= Elias Hesse =

German traveller (1658–?)

Elias Hesse (November 12, 1658 – ?) was a German man who travelled through Southeast Asia in the 17th century, and the author of an account on the topic, Ost-Indische Reise-Beschreibung.

Hesse was the son of a miller, born in Saxony. In 1680, he was recruited by the Dutch East India Company as a clerk in Benjamin Olitzsch's ill-fated gold mining expedition, where they were sent, along with 20 miners, to investigate the reserves at Sillida (south of Padang) in Sumatra. The operation suffered heavily from a variety of misfortunes. The operating costs were too high, and the company had to employ the assistance of a large number of slaves for labour; although they did not need to pay them, feeding and providing for them proved costly. They also had to pay military posts for protection. This, coupled with a shortage of supplies and various tropical diseases which the Europeans were not prepared for, made the operation slow going.

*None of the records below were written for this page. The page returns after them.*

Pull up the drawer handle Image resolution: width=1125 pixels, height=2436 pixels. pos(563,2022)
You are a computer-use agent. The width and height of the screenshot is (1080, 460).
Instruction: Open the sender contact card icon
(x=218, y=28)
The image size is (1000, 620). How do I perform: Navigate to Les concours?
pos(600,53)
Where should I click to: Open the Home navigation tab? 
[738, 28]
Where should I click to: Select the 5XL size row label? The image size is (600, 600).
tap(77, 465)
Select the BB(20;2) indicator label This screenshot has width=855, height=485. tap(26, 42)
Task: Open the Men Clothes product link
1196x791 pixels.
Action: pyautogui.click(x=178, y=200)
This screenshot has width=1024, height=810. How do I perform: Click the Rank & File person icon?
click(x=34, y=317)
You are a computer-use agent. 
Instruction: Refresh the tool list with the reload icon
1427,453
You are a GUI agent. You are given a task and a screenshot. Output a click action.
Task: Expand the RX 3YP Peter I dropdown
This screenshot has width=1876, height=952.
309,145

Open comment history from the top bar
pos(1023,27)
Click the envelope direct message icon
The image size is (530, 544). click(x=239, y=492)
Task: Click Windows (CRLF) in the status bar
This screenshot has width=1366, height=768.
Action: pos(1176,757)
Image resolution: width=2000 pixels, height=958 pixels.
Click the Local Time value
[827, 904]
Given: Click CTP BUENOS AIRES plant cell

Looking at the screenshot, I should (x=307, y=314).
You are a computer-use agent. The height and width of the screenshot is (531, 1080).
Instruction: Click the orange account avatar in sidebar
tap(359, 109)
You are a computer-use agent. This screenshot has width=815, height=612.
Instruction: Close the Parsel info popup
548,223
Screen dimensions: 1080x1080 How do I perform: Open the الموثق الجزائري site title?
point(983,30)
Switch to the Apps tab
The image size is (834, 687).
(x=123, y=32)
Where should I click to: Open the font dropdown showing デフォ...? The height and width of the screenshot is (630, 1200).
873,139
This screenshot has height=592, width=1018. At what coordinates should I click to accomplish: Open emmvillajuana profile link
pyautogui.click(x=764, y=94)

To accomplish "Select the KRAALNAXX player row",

The gold reserves themselves were not worth the effort; no rich veins were found. Mining stopped in 1694, although Hesse left in 1683.

On his return, Hesse wrote his account of the trip, and it was published in 1687 in Dresden. Three years later, a revised and improved edition was released in Leipzig. This was then reprinted in 1735.

The current issue of the travel description is titled Gold Mines in Sumatra 1680-1683 (Haag, Martinus Nijhoff, 1931) and is based on the second edition of 1690.